Exercise instructions: Wherever "This" turns up in the entries, copy out the line that holds it.

Available data:
○ ○ ○ ○ ○
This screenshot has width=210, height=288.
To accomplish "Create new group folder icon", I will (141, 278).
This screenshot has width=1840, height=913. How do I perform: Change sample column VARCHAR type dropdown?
○ ○ ○ ○ ○
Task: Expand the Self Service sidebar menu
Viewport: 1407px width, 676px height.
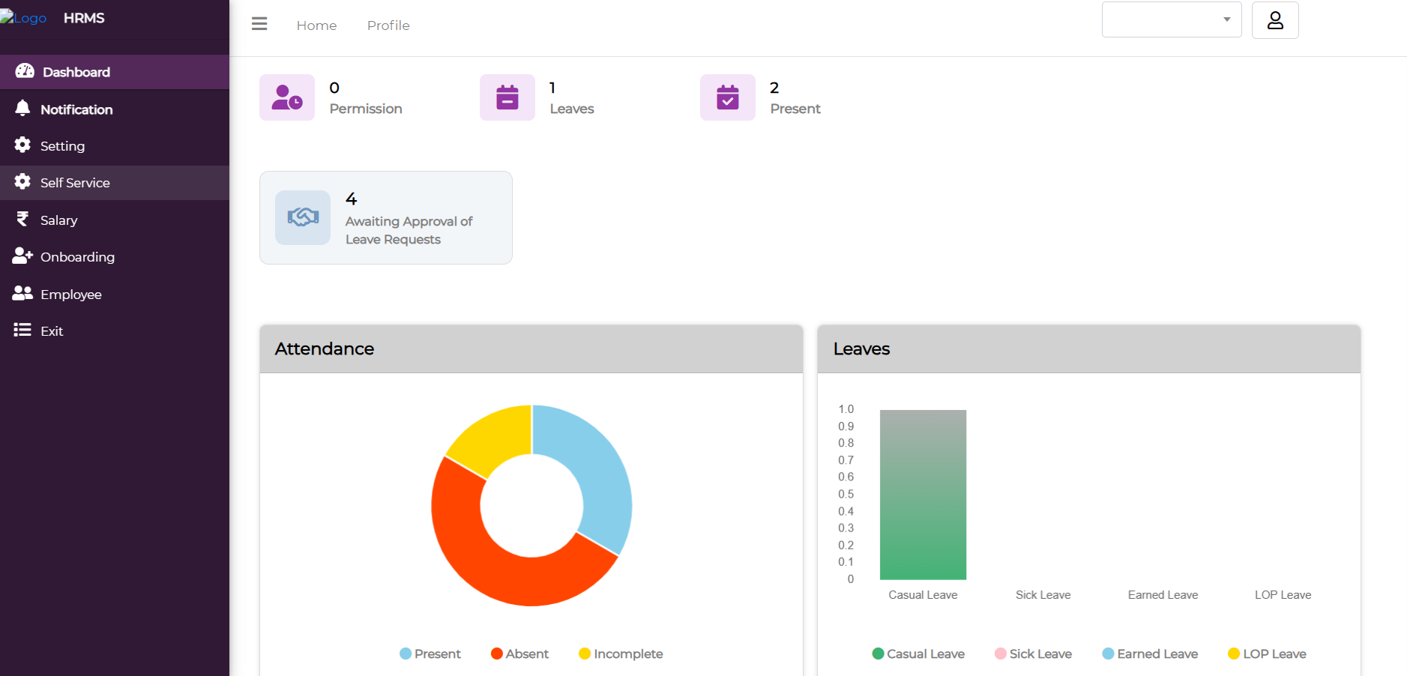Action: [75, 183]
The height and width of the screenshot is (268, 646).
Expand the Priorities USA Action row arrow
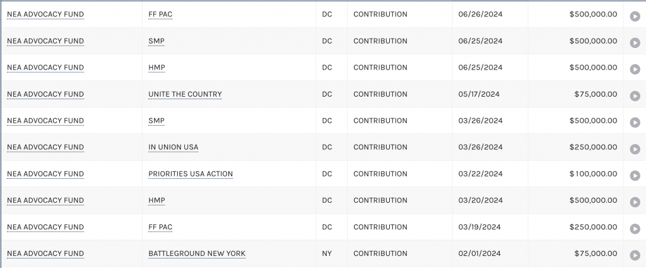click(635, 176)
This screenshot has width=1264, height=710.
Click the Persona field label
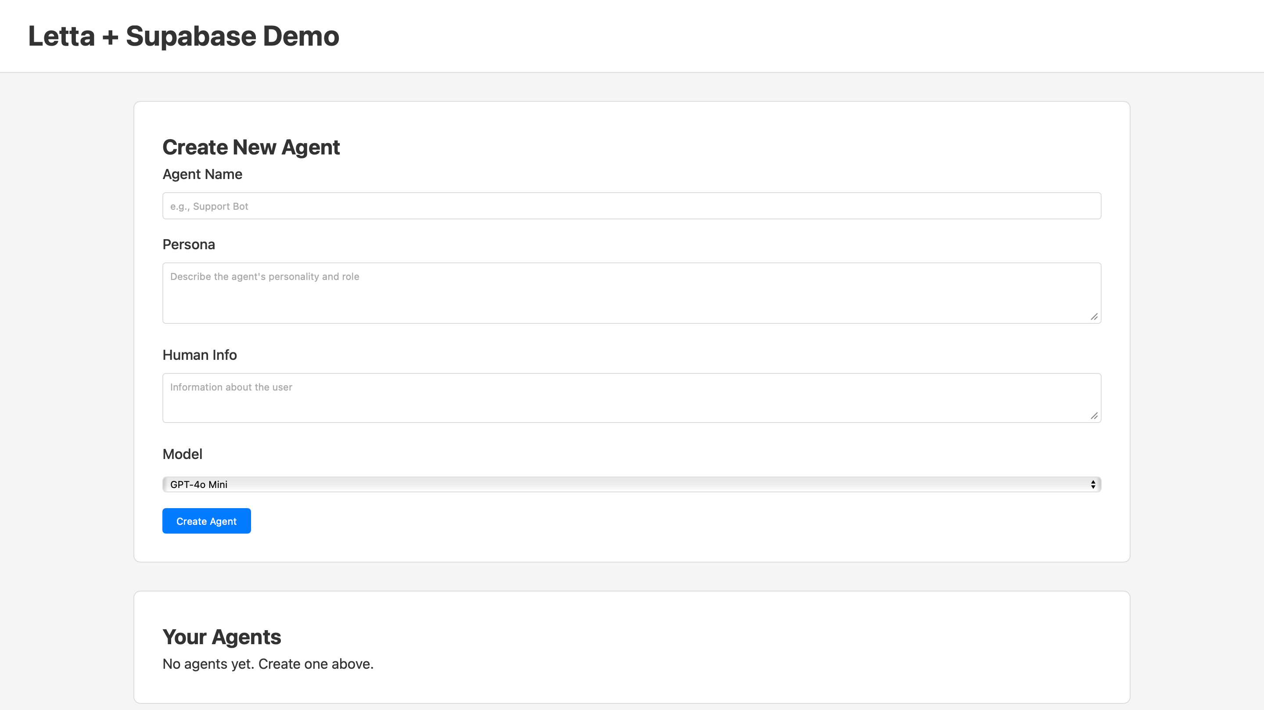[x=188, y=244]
○ ○ ○ ○ ○
Exercise result:
This screenshot has width=210, height=288.
This screenshot has width=1840, height=913. How do I perform: Change sample column VARCHAR type dropdown?
This screenshot has width=1264, height=710.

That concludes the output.